Scalgo Live land cover map expands to France
- New releases
France is next in our steady roll-out of new nationwide land cover maps. With a 25 cm resolution and 11 distinct land cover classes, this is the most detailed map of France available.
In early 2024, we released the first land cover map for Germany, following on from Denmark, Sweden, Finland and Norway. The recent release of the France land cover map shows new advancements in the Scalgo AI model, which we have been developing since 2019, when we made the first map in collaboration with Aarhus University.
“Our methodology is very powerful because the model keeps learning and getting better every time we apply it,” Jonas Tranberg, data scientist at Scalgo, says. “And the first results we got for France, using the AI model that had been trained on the Nordic countries and Germany, were very accurate. The new thing we trained the model to identify was dry vegetation, since the vegetation in the south of France dries out in summer to a degree that is uncommon in northern Europe.”
Land cover has immense impact on the amount of runoff from a surface, and the map’s high resolution provides valuable information for local as well as regional analysis to ultimately enable improved planning of surface water flows.
Powerful AI methodology
The new map distinguishes between 11 land cover classes in 25cm resolution (we are, in fact mapping the whole world in 25cm resolution, one country at a time).
Artificial intelligence (AI) was used to develop the map, and we are using a variation of the UNET model which has been used to solve many segmentation problems, including tumour detection in MRI scans and wildfires from satellite images.
As Jonas explains, “We create the AI output by alternating between training and evaluation phases, starting from a model trained on orthophotos outside of France to identify areas where performance is insufficient. Next, we add new training data from these areas and re-train. We repeat the process until the model is sufficiently accurate, which entails at least 95% accuracy on randomly sampled locations.”

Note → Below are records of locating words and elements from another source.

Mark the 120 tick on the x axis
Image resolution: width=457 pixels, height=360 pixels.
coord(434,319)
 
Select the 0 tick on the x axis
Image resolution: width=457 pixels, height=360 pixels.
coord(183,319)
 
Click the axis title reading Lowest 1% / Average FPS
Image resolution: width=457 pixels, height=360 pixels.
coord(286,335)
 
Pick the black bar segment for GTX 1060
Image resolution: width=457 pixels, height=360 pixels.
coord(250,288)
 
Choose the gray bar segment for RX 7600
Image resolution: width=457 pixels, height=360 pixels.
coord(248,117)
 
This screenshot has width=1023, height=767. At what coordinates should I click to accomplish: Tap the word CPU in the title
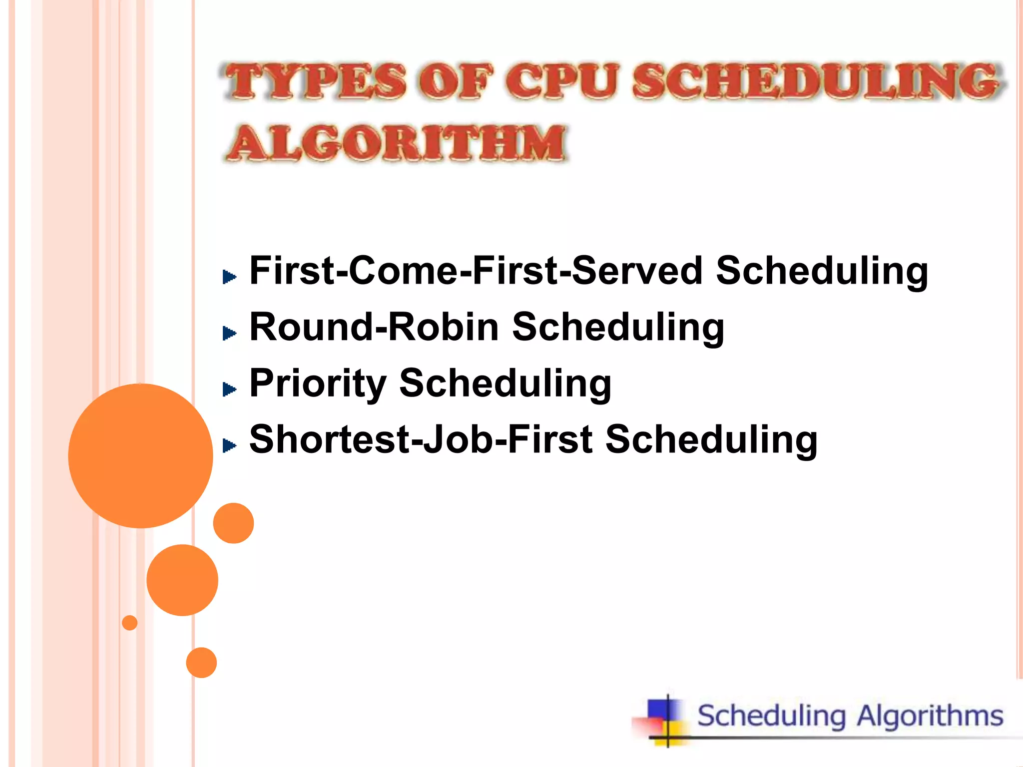pyautogui.click(x=562, y=81)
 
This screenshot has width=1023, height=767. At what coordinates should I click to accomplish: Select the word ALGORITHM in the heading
pyautogui.click(x=397, y=143)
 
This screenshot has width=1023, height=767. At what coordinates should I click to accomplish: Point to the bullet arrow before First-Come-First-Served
pyautogui.click(x=229, y=276)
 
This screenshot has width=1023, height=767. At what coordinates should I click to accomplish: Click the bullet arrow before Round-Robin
pyautogui.click(x=229, y=333)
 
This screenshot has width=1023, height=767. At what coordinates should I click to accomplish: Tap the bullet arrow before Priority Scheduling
pyautogui.click(x=229, y=389)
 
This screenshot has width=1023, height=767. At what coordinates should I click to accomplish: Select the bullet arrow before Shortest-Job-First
pyautogui.click(x=229, y=445)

Finally, the AI output is combined with the BD TOPO data from IGN describing buildings, roads, railroads and water, and RPG data describing agricultural fields, to further refine the map.
Using the map for improved outcomes
Over the past few decades, the degree of surface artificialisation (land that humans have ended up transforming) has increased, although many policies have been aimed at halting or reversing this trend. In the France land cover map, we have combined the land cover map with the official administrative boundary maps for France to provide detailed land cover statistics.
As a result, you can see the current degree of artificialisation in your arrondissement, commune, department or region. What commune has the highest forest coverage? Where would you find the greatest density of buildings? How are the most environmentally efficient regions planned? This is all invaluable data you can access via the map’s analyses and tools.
In addition, we calculated the land cover statistics within all watersheds, large or small. So now when you use the interactive Watershed tool and query the watershed at any point along any flow path in France, the info box includes a breakdown of the land cover within the watershed.
With this new land cover integration in Scalgo Live, you can also easily assign a runoff function to each of the land cover classes or to groups of classes using the infiltration modules in the flash flood map. It’s also easy to add your own land cover classes for special cases such as, for example, a green roof or a pervious parking lot.